Your objective ▸ In the interview below, which writer is named as a recent influence for never seeming to worry about what genre he's writing in?

Name your writing influences. I'm not sure that there's a single book I've read that hasn't in some way influenced the writer I am. Or that there's a single book I will read that won't influence the writer I become. Is this too cheesy to say? I think it probably is, but I'm going to say it anyway because it seems so obviously true.

The ones that come to mind as having quite a lot of influence, especially for my most recent book -- Madeleine L'Engle and Octavia Butler showed me early on in my reading life that you could bend the laws of nature just a bit in order to reveal things about reality that would otherwise remain hidden. George Eliot and Henry James taught me that novels can tell you more about what it's like to be a human than actually going about the project of living day-to-day as a human ever could (at least for me). Victor Lavalle is a tremendous more recent influence for the way he never seems to worry about what genre he's writing in; he just lets his brilliance unfold in whatever form it takes. Also, I can't stop myself from adding in The Portable Curmudgeon. That little book of perfectly cynical quips on every topic made me want so badly to also wield words with precision to tame the confusing world around me. 

When and where do you write? I'm a single mother of a six-year-old, I'm getting my doctorate in clinical psychology, and I see a caseload of psychotherapy clients so I write whenever and wherever I can. If I have an hour between clients, I'm going to use it to write. If my son is occupied rearranging his Pokémon collection, you'd better believe I'm going to use those ten minutes to write. I used to be precious about my writing time. I wouldn't even open a document unless I knew I had several hours cleared to sink into creative work. I'd have been horrified back then to see the way I write now, but it really does turn out to be possible -- and actually even kind of fun -- to write in this catch-as-catch-can way.

What are you working on now? A new novel that is still in that period of play when it is impossible to describe what it actually is to anyone else, but the feel of it is slowly taking more and more definite shape in your mind. I love and hate this stage very much.

Dataset extract ▸
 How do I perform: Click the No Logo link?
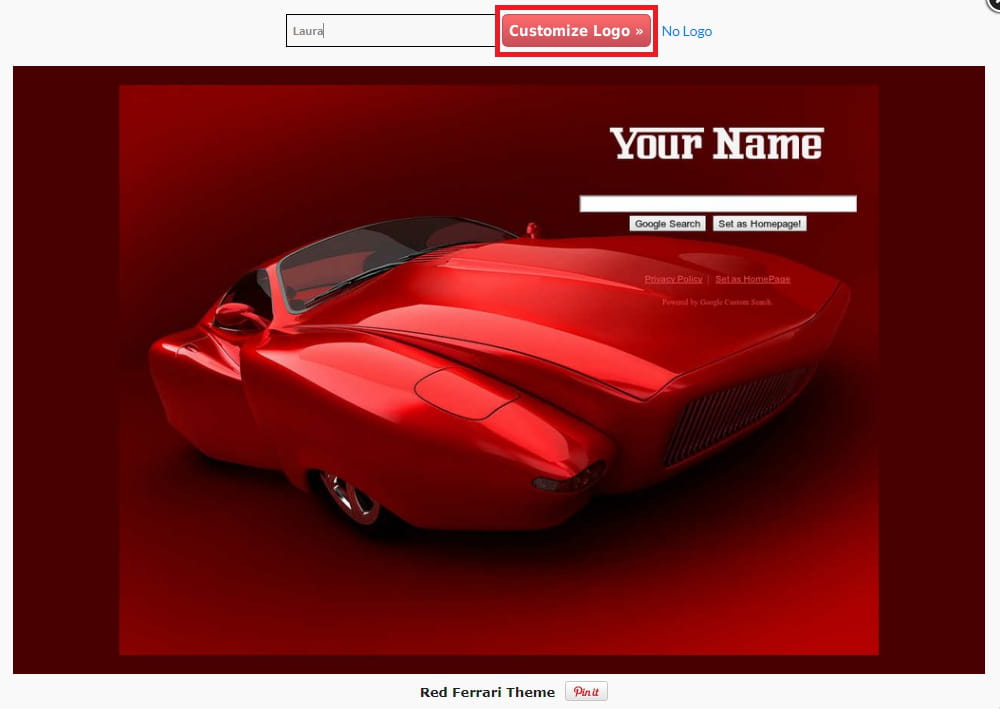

Response below ▸ Victor Lavalle